-- Begin READING PASSAGE --

Area: Final Report

It is now time to organize the experiences and observations of the past few weeks into a final report. The form the report should take is described below; this is essentially the standard definition-axiom-theorem presentation of the material that is used in most mathematical texts with a couple of variations. The first variation is that the report includes a section on areas for future investigation and apparent gaps in the arguments. The second is that the report includes a section on how well (or not) your group worked together. This is an important section. Everyone in the class will be working in groups for a large portion of the course and the success of the course depends upon each class member being able to work effectively in a group.

Mathematical Content

The mathematical component of the report should be divided into two sections. The first should deal with the planar area axioms and the second should deal with finding the area of regions on a sphere.

I. Axioms of area for planar regions

The first part of the report should be based on the following lists of primitive terms and axioms:

Undefined terms

point, line, line segment, interior of triangle, polygonal region, real number, length of a line segment, perpendicular


Axioms for Area

  1. The area of a polygonal region can be described by a nonnegative real number and each polygonal region has exactly one area.

-- End READING PASSAGE --
-- Begin AVAILABLE DATA --

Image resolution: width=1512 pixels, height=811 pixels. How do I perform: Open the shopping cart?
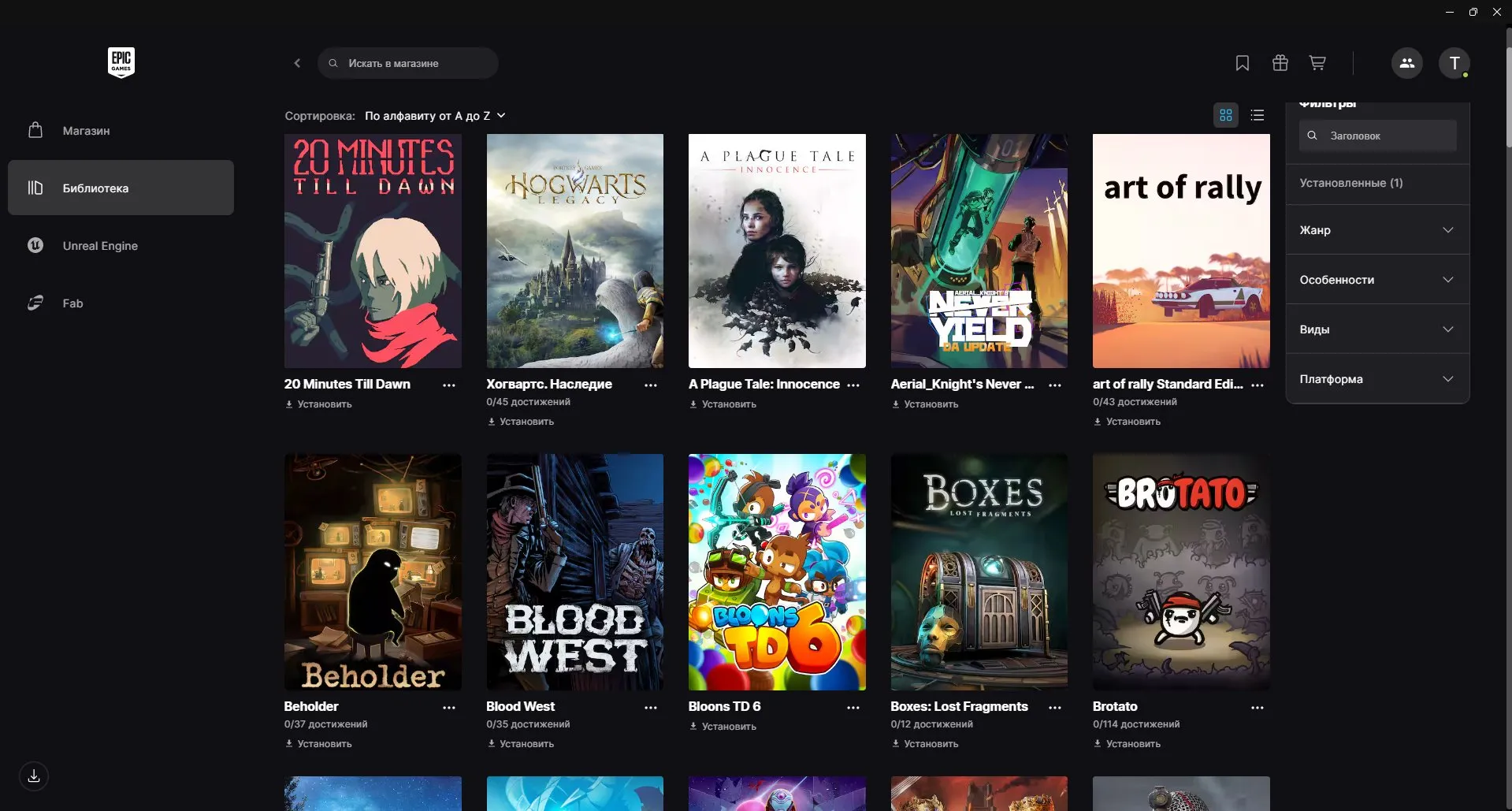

-- End AVAILABLE DATA --

WRITTEN TASKS |
- A) List every undefined term that the report assignment on area names.
- B) Proceed with the report assignment on area, starting right after its first axiom on polygonal regions.

TASK ANSWERS |
- A) point, line, line segment, interior of triangle, polygonal region, real number, length of a line segment, perpendicular

- B)
  2. The area of the union of a finite collection of nonoverlapping triangular regions is equal to the sum of the areas of the triangular regions.

  3. The area of a trianglular region is equal to one half the product of the length of a base and its corresponding height.

  4. Any polygonal region can be partitioned into nonoverlapping triangular regions.

In your report, answer the following questions.

  1. Using the above list of undefined terms, define the following terms: triangle, square, rectangle, trapezoid, parallelogram, base of a triangle, height of a triangle(corresponding to a given base), nonoverlapping.

  2. The formulas for the area of triangles, rectangles, parallelograms, trapezoids and their proofs. The formulas should be stated as theorems with the proofs immediately following their statement. Include any other theorems and their proofs (or even conjectures) observed during the time spent on the project.

  3. Topics that need further work, gaps in proofs, and so forth.
II. Area on the sphere.

The second part of the report should include the following:

  1. A discussion of the validity of each of the planar axioms for area on the sphere. Include any axioms that you need to add to compute area on a sphere. (You may assume axiom 1 holds on a sphere.)

  2. Derive a formula for the area of triangle on the sphere.

  3. Topics that need further work, gaps in proofs, and so forth.

Group Process

As you entered into work with this group, were you concerned about any particular problems that might arise? Did these problems arise? Were there any difficulties that arose that you had not anticipated?


Format or Style

The report should be either typed or written in clear legible handwriting and written with enough detail that a fellow student could follow the discussion. Of course, the spelling and grammar should be correct. Any figures that you use should be both clearly drawn and labeled.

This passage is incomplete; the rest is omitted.